***** TEXT EXCERPT

Anxiety is a different experience for everyone who suffers from it, and there are certain triggers that can set off an anxiety attack in some people, but not in others. Different anxiety disorders, and different causes for an individual’s anxiety, will also have different triggers. However, there are some common things that can cause anxiety attacks in some people.
The most common triggers for anxiety attacks include:
- Health issues
- The use, or overuse, of certain substances like drugs
- Lifestyle factors, such as worries about money or relationships
- Being alone
- Being in a room with a lot of people
- Conflict, arguments, difficult conversations
- Reminders of past trauma
When Should you See a Doctor for Anxiety?
While anxiety does impact everyone from time to time, and at different points in our lives, you may need to seek medical attention if you find that your symptoms of anxiety do not go away. If these symptoms are affecting you severely and impacting your daily life, this is a sign that it is time to seek some help rather than letting the problem get worse.
Some signs that will signal that it is a good idea to see a doctor include:
- Your anxiety is affecting your work, studies, seeing friends, or other aspects of your daily life.

**********
***** AVAILABLE DATA

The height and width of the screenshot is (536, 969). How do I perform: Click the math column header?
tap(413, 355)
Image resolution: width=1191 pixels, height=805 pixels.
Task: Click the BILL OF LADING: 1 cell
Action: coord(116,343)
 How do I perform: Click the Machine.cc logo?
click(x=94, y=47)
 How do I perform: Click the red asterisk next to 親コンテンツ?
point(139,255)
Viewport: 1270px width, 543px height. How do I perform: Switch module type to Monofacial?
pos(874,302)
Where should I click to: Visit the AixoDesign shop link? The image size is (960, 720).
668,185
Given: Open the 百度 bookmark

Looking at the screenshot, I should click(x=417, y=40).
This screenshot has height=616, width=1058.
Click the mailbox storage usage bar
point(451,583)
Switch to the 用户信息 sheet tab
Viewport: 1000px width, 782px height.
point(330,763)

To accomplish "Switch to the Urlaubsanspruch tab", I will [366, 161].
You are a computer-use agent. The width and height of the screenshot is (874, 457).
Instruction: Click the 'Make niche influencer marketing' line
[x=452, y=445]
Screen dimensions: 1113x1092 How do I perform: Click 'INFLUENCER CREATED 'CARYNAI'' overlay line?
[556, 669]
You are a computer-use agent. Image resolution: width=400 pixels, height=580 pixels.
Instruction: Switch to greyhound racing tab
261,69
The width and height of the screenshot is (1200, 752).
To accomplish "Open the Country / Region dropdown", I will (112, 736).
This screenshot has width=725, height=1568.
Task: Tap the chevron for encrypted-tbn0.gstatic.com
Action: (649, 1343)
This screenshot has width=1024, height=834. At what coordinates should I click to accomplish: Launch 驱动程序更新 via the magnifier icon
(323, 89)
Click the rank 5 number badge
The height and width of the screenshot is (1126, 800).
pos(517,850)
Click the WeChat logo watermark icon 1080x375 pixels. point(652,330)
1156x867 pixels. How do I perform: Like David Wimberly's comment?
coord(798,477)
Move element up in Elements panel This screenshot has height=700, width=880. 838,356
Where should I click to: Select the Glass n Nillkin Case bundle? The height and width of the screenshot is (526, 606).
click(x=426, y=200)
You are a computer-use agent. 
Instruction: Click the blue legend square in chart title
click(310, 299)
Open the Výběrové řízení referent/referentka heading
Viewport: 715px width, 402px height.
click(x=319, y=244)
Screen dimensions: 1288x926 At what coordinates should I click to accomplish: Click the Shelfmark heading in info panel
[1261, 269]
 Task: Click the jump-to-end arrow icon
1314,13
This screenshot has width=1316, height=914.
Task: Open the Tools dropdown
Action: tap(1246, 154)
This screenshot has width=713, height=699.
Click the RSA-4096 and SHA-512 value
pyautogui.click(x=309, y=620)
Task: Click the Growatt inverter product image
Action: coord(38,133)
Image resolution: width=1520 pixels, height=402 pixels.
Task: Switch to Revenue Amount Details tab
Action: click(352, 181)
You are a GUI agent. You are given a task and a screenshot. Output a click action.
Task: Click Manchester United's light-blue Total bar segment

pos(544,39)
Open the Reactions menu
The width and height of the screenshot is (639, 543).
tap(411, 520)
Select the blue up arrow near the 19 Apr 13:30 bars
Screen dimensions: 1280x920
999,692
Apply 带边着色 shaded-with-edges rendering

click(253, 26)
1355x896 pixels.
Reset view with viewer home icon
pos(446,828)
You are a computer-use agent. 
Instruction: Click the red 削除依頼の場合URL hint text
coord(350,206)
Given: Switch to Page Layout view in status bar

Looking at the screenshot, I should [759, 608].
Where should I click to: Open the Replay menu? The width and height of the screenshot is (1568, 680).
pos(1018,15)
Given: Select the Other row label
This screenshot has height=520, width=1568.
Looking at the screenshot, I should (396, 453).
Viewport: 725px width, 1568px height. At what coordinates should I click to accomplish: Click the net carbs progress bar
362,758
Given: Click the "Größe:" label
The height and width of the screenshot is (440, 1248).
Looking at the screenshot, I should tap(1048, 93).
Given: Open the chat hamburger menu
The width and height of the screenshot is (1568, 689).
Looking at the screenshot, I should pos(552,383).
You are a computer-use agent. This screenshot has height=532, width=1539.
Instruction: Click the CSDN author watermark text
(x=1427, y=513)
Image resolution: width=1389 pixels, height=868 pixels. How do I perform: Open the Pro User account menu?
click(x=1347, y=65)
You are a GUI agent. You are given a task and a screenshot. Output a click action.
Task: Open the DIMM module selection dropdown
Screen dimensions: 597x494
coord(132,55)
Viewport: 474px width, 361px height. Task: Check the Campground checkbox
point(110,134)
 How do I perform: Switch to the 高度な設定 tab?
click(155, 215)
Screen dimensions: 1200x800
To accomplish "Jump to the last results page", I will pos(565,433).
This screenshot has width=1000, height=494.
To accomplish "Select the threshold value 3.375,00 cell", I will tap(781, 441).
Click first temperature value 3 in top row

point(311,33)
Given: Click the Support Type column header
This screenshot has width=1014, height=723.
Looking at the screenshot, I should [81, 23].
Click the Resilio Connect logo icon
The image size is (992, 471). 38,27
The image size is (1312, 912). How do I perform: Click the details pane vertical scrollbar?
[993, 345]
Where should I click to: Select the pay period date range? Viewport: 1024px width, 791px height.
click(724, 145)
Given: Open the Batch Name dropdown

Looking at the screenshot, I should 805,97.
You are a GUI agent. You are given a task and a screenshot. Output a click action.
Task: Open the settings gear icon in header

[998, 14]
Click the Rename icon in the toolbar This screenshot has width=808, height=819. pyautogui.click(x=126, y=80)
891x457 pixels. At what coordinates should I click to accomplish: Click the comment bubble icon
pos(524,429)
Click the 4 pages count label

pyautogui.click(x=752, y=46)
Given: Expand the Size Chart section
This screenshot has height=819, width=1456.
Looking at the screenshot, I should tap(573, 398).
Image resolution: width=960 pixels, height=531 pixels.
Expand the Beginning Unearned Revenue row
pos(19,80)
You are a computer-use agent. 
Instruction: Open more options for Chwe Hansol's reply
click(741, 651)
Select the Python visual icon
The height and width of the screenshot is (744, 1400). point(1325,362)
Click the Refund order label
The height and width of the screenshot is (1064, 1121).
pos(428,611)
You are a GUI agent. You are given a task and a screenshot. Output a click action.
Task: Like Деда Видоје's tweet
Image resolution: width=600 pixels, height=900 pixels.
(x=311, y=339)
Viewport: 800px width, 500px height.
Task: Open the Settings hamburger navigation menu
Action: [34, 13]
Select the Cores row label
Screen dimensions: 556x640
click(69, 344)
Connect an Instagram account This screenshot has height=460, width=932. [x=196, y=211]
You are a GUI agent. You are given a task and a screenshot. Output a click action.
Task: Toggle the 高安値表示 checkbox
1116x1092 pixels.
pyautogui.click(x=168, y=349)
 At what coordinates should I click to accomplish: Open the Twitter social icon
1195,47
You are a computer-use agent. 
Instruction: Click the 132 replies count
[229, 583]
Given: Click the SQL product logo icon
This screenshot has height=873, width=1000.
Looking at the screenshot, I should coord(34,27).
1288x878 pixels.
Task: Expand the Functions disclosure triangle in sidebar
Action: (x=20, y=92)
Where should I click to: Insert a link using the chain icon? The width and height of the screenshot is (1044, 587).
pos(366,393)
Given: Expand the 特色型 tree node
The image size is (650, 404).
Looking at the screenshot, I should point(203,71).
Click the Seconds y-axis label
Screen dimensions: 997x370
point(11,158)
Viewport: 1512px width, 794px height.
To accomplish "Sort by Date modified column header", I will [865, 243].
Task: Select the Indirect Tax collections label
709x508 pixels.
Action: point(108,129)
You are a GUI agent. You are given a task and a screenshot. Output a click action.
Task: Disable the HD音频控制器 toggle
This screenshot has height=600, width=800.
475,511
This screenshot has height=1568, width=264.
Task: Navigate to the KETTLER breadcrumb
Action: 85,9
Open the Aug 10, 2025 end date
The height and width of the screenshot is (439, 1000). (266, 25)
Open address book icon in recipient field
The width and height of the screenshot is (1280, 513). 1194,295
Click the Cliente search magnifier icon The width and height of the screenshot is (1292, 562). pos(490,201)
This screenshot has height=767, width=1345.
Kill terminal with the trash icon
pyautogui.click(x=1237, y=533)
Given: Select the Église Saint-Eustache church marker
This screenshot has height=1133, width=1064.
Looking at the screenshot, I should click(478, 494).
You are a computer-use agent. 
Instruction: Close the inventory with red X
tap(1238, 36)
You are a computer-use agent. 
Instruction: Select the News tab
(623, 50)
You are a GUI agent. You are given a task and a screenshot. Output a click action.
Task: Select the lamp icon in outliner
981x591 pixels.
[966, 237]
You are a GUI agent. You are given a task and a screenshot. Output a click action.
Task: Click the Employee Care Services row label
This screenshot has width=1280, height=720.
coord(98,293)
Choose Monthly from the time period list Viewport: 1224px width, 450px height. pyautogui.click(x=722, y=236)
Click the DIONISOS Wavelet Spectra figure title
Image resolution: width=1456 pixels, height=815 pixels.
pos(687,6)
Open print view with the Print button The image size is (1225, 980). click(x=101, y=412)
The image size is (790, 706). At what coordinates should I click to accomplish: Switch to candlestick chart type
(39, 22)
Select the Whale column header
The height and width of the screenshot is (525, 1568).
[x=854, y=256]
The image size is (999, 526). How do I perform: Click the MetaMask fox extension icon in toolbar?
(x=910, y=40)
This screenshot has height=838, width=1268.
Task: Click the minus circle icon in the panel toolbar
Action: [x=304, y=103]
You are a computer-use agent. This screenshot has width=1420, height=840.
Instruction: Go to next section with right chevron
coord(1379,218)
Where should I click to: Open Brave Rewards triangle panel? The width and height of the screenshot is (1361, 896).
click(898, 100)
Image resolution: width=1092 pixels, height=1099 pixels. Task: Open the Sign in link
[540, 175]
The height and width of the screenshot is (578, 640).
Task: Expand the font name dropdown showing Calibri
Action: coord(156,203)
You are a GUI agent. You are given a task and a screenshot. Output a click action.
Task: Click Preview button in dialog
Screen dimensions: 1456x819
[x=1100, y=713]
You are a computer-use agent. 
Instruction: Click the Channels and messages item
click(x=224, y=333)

**********

SET OF TASKS:
[a] Repeat the part of the anxiety text that begins at the words "While anxiety does" and stops after "problem get worse.", switching "medical attention" to "professional help".
[b] Continue the text on anxiety triggers and seeing a doctor, starting after its last sentence.

TASK-BY-TASK OUTPUTS:
[a]
While anxiety does impact everyone from time to time, and at different points in our lives, you may need to seek professional help if you find that your symptoms of anxiety do not go away. If these symptoms are affecting you severely and impacting your daily life, this is a sign that it is time to seek some help rather than letting the problem get worse.

[b]
- You feel trapped in a loop, worrying about your anxiety symptoms or levels and becoming more anxious as a result.
- You find that you’re using substances, such as alcohol or illegal drugs, to manage anxiety.
- You feel that there may be an underlying health condition or mental health problem.
- Your anxiety is causing you to have thoughts of suicide.
- You have been for treatment for anxiety before, but it has returned.
What Causes Anxiety? What You Should Know
Unfortunately, there is no answer to the question “what is the main cause for anxiety?” because experts do not know the exact root cause of anxiety disorders. While this may be the case, it is known that certain variables can contribute to the development of anxiety disorders over time, such as genetics, environmental and situational variables, and personal history with traumatic events.
If you are currently suffering from symptoms of anxiety, and you are worried that they are not going away, it is highly recommended to make an appointment with your GP for advice, diagnosis or treatment in order to get the problem solved.
Taking these first steps does take a lot of courage, and we completely understand that it can actually make you feel more anxious. So take it at your own pace, but you should know that medical professionals can help to provide medical advice and diagnosis of your symptoms of anxiety and create a treatment plan to address your symptoms so that you can start to get better.
A treatment plan can include many things, such as lifestyle changes, counselling or therapy, medications, and other recommendations that could help the situation at hand.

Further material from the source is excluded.